On the morning of Saturday, Jan. 20, around 15 College of Charleston students found their way to a small classroom in the Stern Student Union and prepared for a 10 a.m. workshop. The Low Country Justice Project’s Kimber Marie Faircloth organized the event, and the workshop aimed to inform students on the processes and impacts of investigative journalism. Featured speakers included employees from the Medill School of Journalism at Northwestern University and Doug Parker, an investigative reporter for The Post and Courier.
Inspired by the Medill Justice Project, The Low Country Justice Project endeavors to bring justice to citizens around the Lowcountry and desires to convey the real-world impacts good journalism has on justice, local politics and the community as a whole.
Students, associates and faculty at the Medill Justice Project have achieved a number of retrials and exonerations due to their pursuit of truth in investigative journalism. Alec Klein, a professor at Northwestern’s Medill and former Washington Post investigative reporter, described to students that in order to be successful journalists must one “be there and go” chase witnesses down in person. Two, “follow through” with interview questions and any evidence. And three “pursue stories relentlessly.”
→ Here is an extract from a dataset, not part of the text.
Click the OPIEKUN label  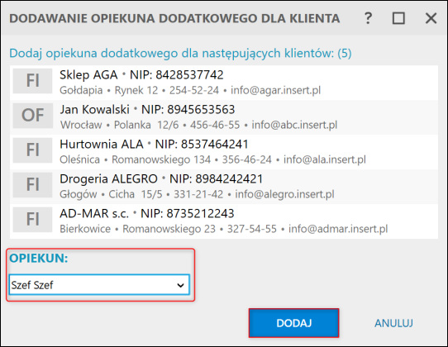[39, 258]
Both Doug Parker and Alec Klein spoke about the impact their line of work carries. Doug Parker spearheaded an investigative series and focused on violence against women in South Carolina: a statistic the state was ranked first in. His efforts not only won the Post and Courier a Pulitzer prize, but also “changed South Carolina Politics,” bringing in a new era of transparency and action from Columbia to reduce violence against women. The work of Alec Klein and his students helped Kenny “Zulu” Whitmore escape solitary confinement after spending 36 years by himself in a Louisiana prison when it was discovered that he was being held because of a racial bias. Klein said that “the position [students] are in can have a real impact” as “…investigative journalism help[s] individual[s].”